> [What is expected] The lines to extract run from the start of the records through the line with "Screen dimensions: 1120x841", both ends included; drop the pictures.

Top of Provided data

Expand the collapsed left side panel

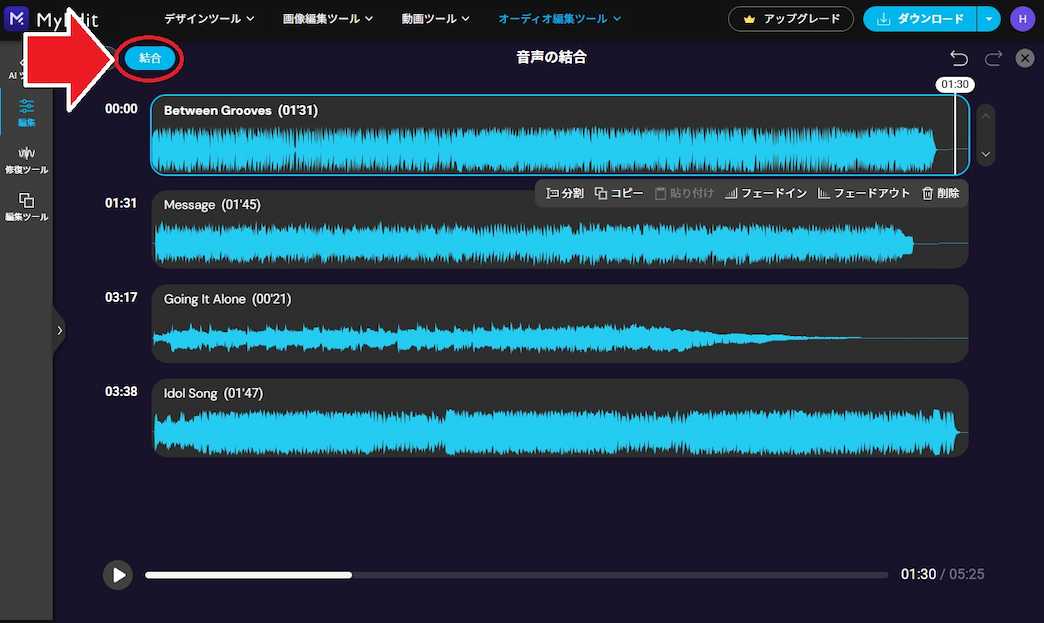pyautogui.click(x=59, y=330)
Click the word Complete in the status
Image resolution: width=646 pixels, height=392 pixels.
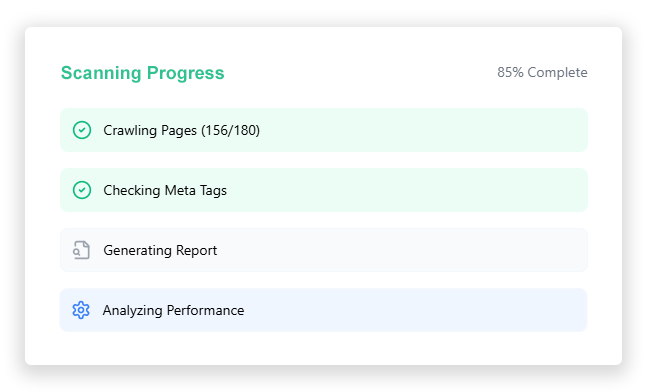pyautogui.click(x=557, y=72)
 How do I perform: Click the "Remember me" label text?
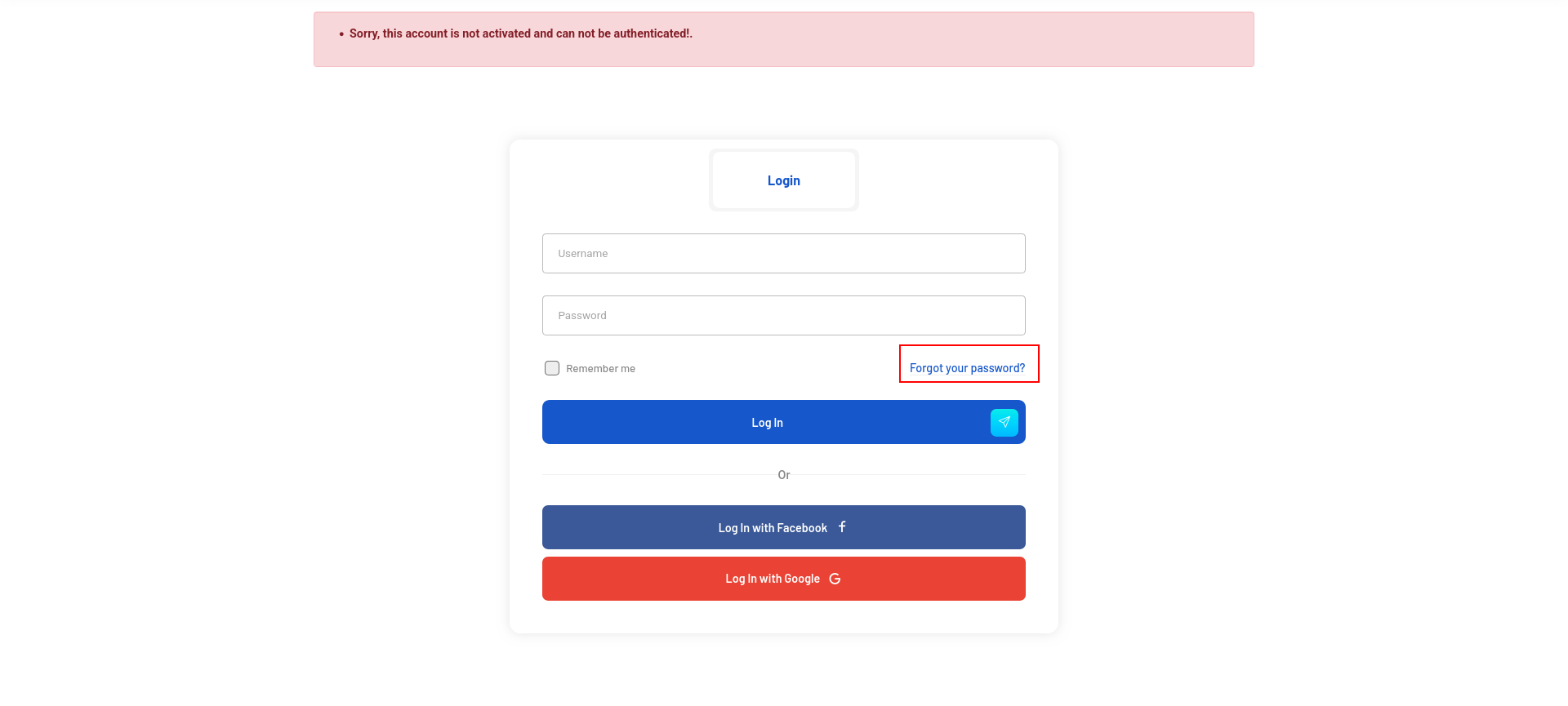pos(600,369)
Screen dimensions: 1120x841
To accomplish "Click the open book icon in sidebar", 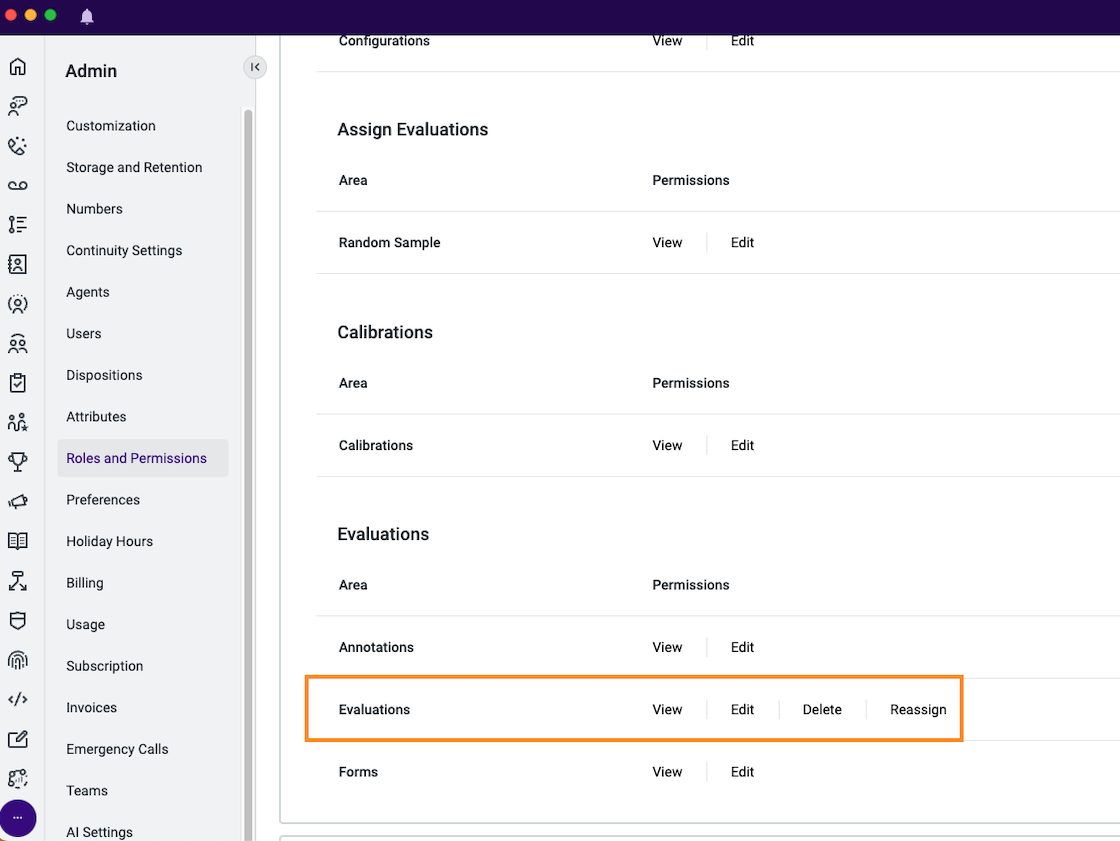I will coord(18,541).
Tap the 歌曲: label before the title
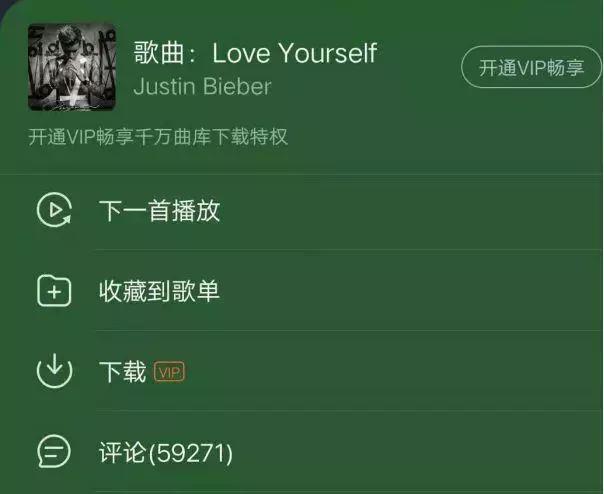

Bottom of Provided data

> [Reply to the task]
Expand the collapsed left side panel

pyautogui.click(x=59, y=330)
Click the word Complete in the status
Image resolution: width=646 pixels, height=392 pixels.
pyautogui.click(x=557, y=72)
 How do I perform: Click the "Remember me" label text?
pos(600,369)
Screen dimensions: 1120x841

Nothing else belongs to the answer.